I don’t remember by insurance trying to set me up with something like this, but I guess they did and I ignored it. Every so often they will send out a mass-email talking about “my equipment provider,” and I have no idea who they’re talking about. Whatever. I’m perfectly happy going to Amazon and spending a few bucks on a single nose piece when I need it every six months or so, rather than getting signed up for a flood of crap I don’t need.

As @Machine_Elf explained in their post, this is one manufacturer’s opinion. It is certainly possible to buy fully assembled masks online without a prescription, I have done it many times. Also mask parts, headgear and hoses, as many or as few as I want to order. Again, the rules may be different if your insurance is paying for any of it. Their requirements may be different.

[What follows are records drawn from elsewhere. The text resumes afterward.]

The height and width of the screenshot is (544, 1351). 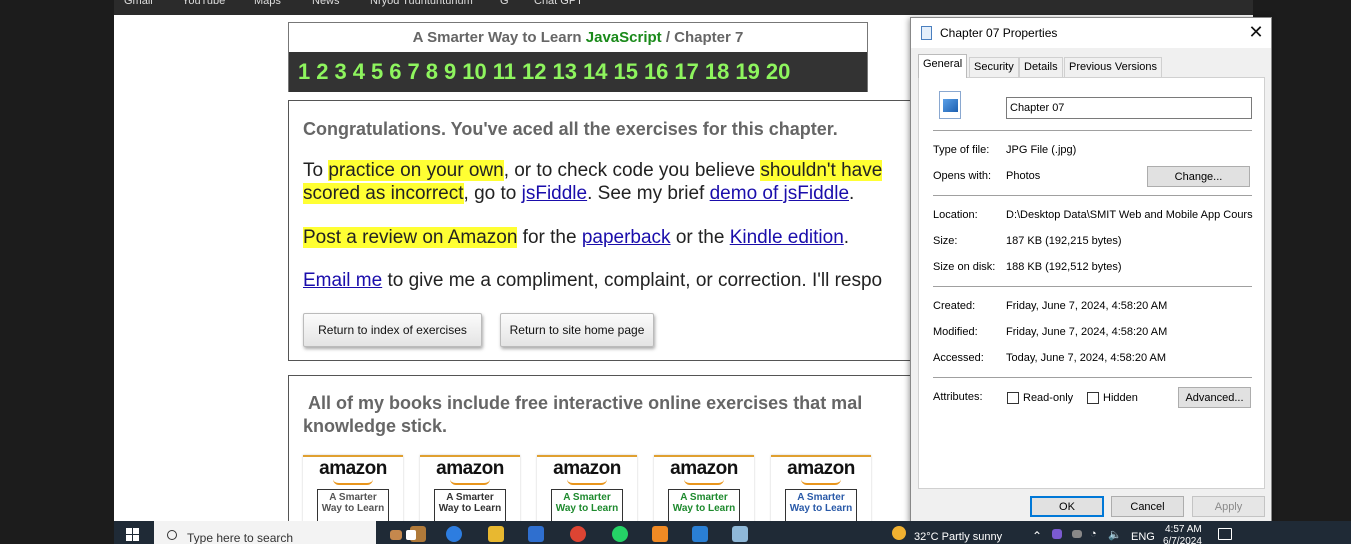 What do you see at coordinates (624, 38) in the screenshot?
I see `chapter-title-language: JavaScript` at bounding box center [624, 38].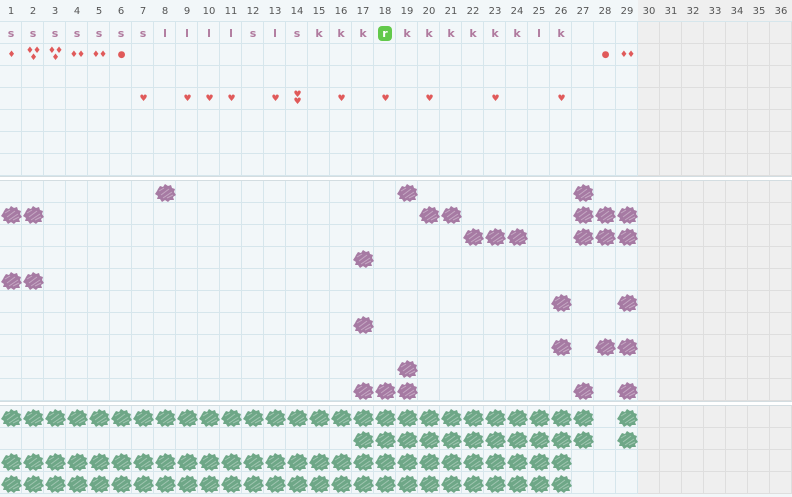 The width and height of the screenshot is (792, 497). Describe the element at coordinates (385, 33) in the screenshot. I see `highlight-badge: r` at that location.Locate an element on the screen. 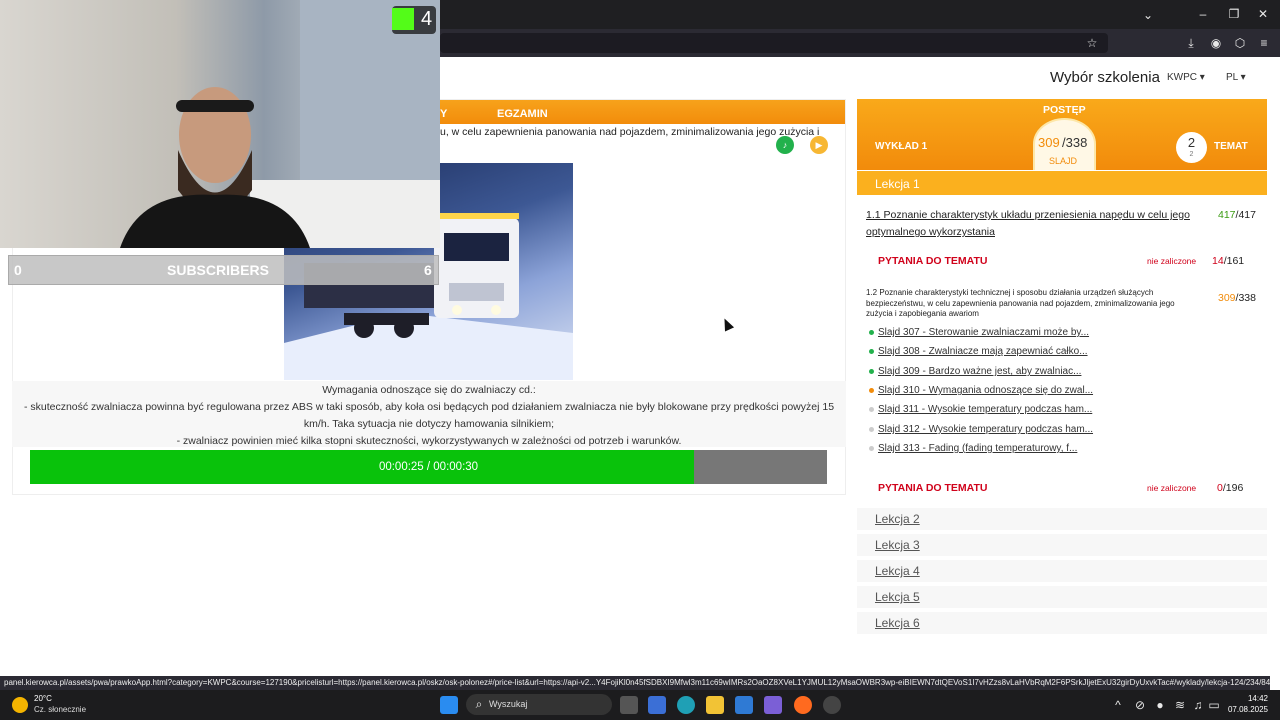 This screenshot has width=1280, height=720. questions-1-status: nie zaliczone is located at coordinates (1172, 261).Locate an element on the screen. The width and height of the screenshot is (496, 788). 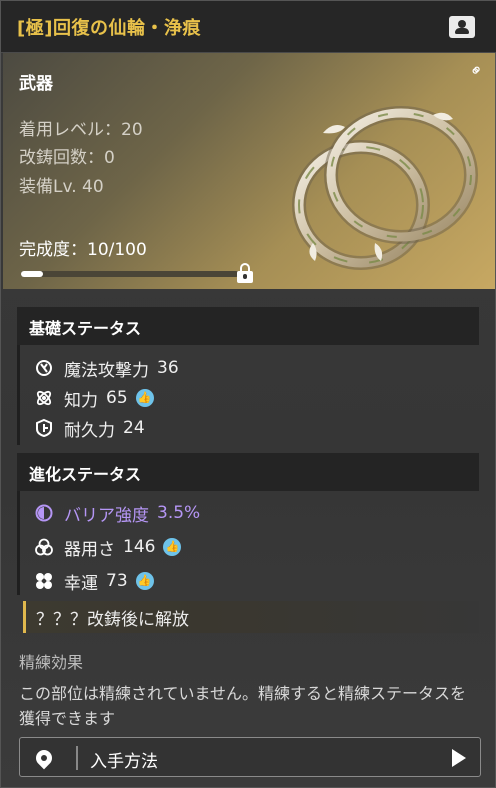
wear-level: 着用レベル：20 is located at coordinates (81, 130).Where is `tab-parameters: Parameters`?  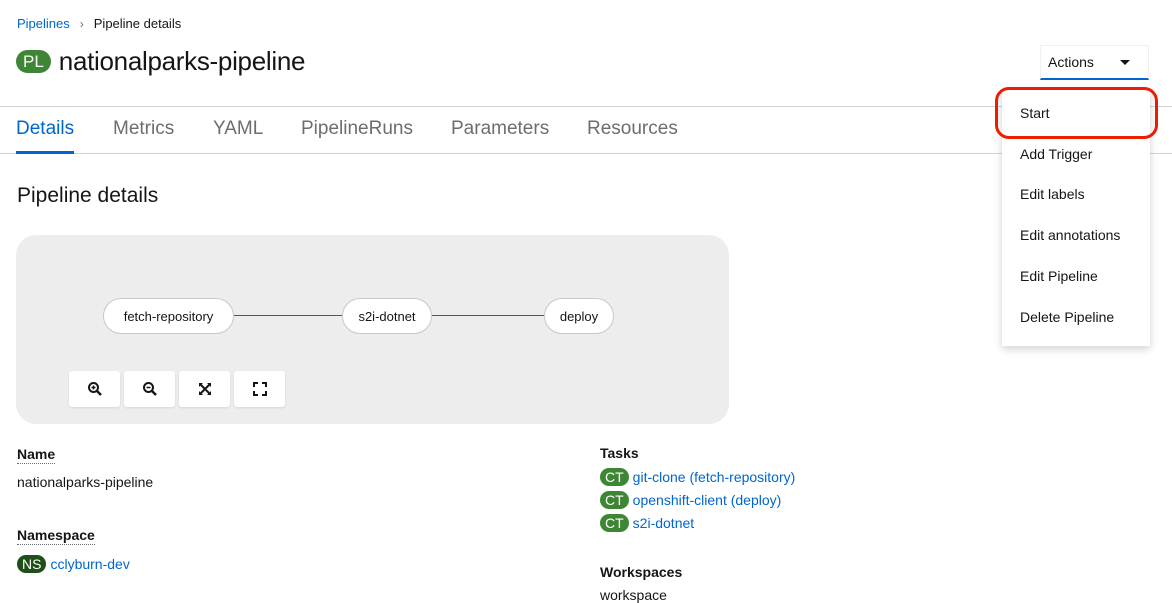
tab-parameters: Parameters is located at coordinates (500, 129).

My provider only sends what I ask for. I use nasal pads, and if I request a mask the package contains S/M/L; as for the pads themselves, they only send M.

I agree that the list prices are exorbitant, but what’s even more striking to me is the differential between list and what Medicare authorizes. The manufacturer and provider must still be breaking even or making a profit (otherwise they likely wouldn’t accept Medicare), which leads me to suspect that the “list price” was derived by consulting a dyspeptic Ouija board.

I truly hope the following doesn’t come off as a threadshit or humble brag. But this thread is genuinely very instructive for me. I currently have a HMO health plan through my job that I can carry over into retirement (soonish) at a not insignificant but at least slightly subsidized cost, including a smooth transition to a employer retiree Medicare Advantage Plan (better than your standard MA plan) at age 65 if I so choose (but only once, the choice is irrevocable if I don’t take the employer plan). I’d been weighing whether that eventual move is worth it or whether I’d be better off going with an outside supplemental plan or perhaps the rather more expensive and less tidy PPO option.

But one thing my current HMO plan has that many don’t is free medical devices. My HMO sleep analyst noted that when I got my CPAP. He said you literally cannot buy that coverage from my HMO on the open market and reading this thread is really driving that home for me. So my then state-of-the-art CPAP machine I got several years ago was 100% free. If I break it, I’ll get another for free (though I’m sure there is a limit of some sort). I call the vendor for supplies only when I need them, they look up my account name and send them out for free. No fuss, no muss.

On the one hand I’m not thrilled with sticking with my HMO over a PPO or something with more treatment flexibility if I start getting advanced cancers and the like. But the free devices thing definitely adds some fuel for thought.

I’ve been using a CPAP for years, and I was pleasantly surprised to find that after I became eligible for Medicare and my BCBS health coverage became secondary the next time I qualified for a new CPAP machine the cost was fully covered between the two of them. Also, the cost of my supplies is also fully covered.

I had a new sleep study last January, also fully covered. Since it’s been five years since I got my current machine I’m eligible for an upgraded machine. Unfortunately I couldn’t use that to have them pay for the travel CPAP I wanted for my recent overseas trip. However, I’m probably going to get an upgraded machine next year, just because I can.

… sounds like sleep apnea!

I never thought about it that way. I think his snort was a comment on the sleep study, but maybe it was a sign of apnea. Wouldn’t be the first doctor who failed to diagnose himself.